### About this task
Transcribe each record exactly; skip any picture.

### The data

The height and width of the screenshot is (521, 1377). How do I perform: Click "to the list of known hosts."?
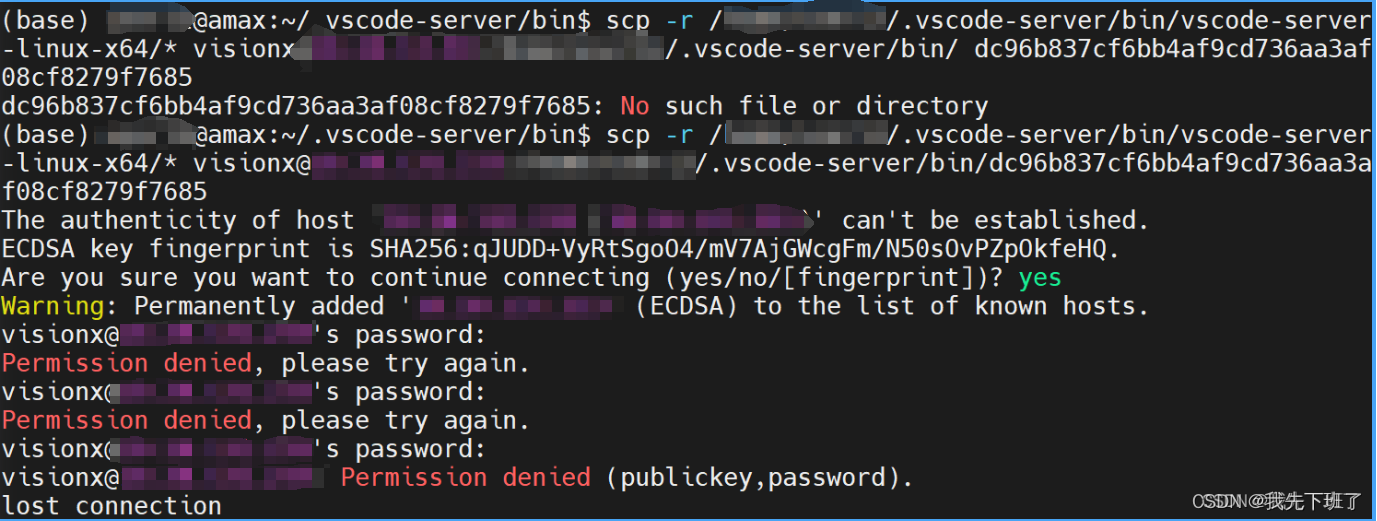click(951, 306)
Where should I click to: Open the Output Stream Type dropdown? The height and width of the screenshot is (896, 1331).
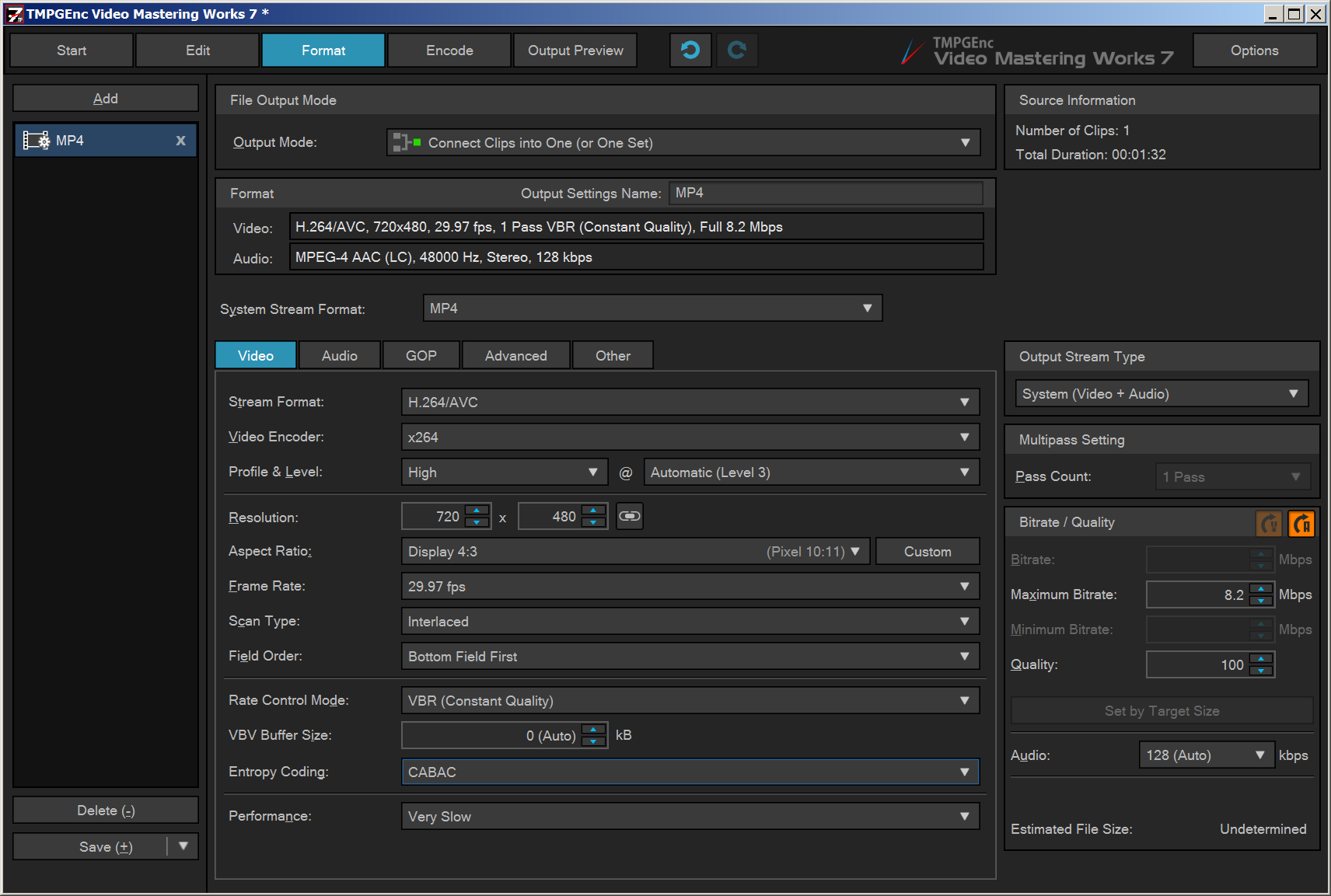1162,394
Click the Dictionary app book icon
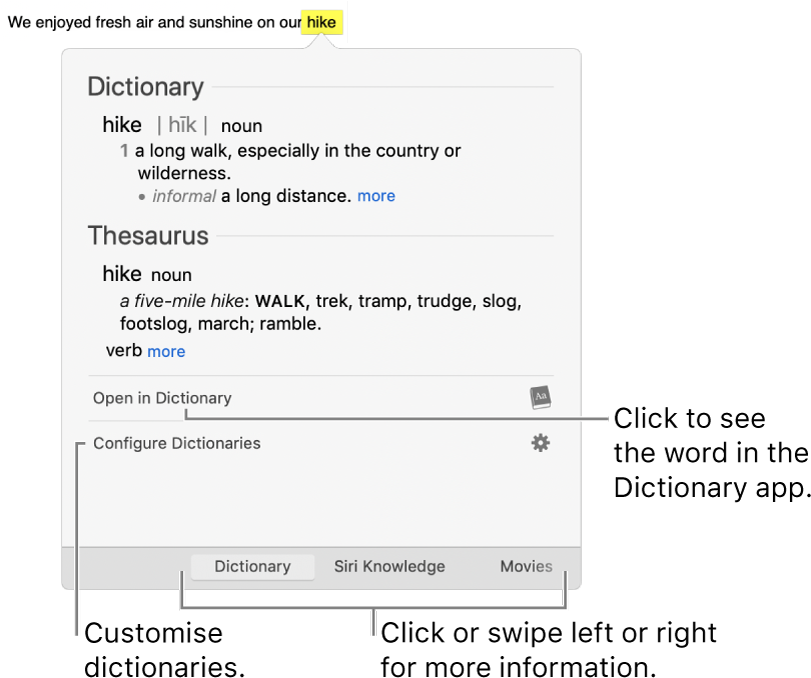 pyautogui.click(x=540, y=397)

### Written response
The height and width of the screenshot is (521, 1377). How do I perform: Click "to the list of known hosts."?
click(951, 306)
Where should I click to: Open the Output Stream Type dropdown? The height and width of the screenshot is (896, 1331).
1162,394
Click the Dictionary app book icon
 pyautogui.click(x=540, y=397)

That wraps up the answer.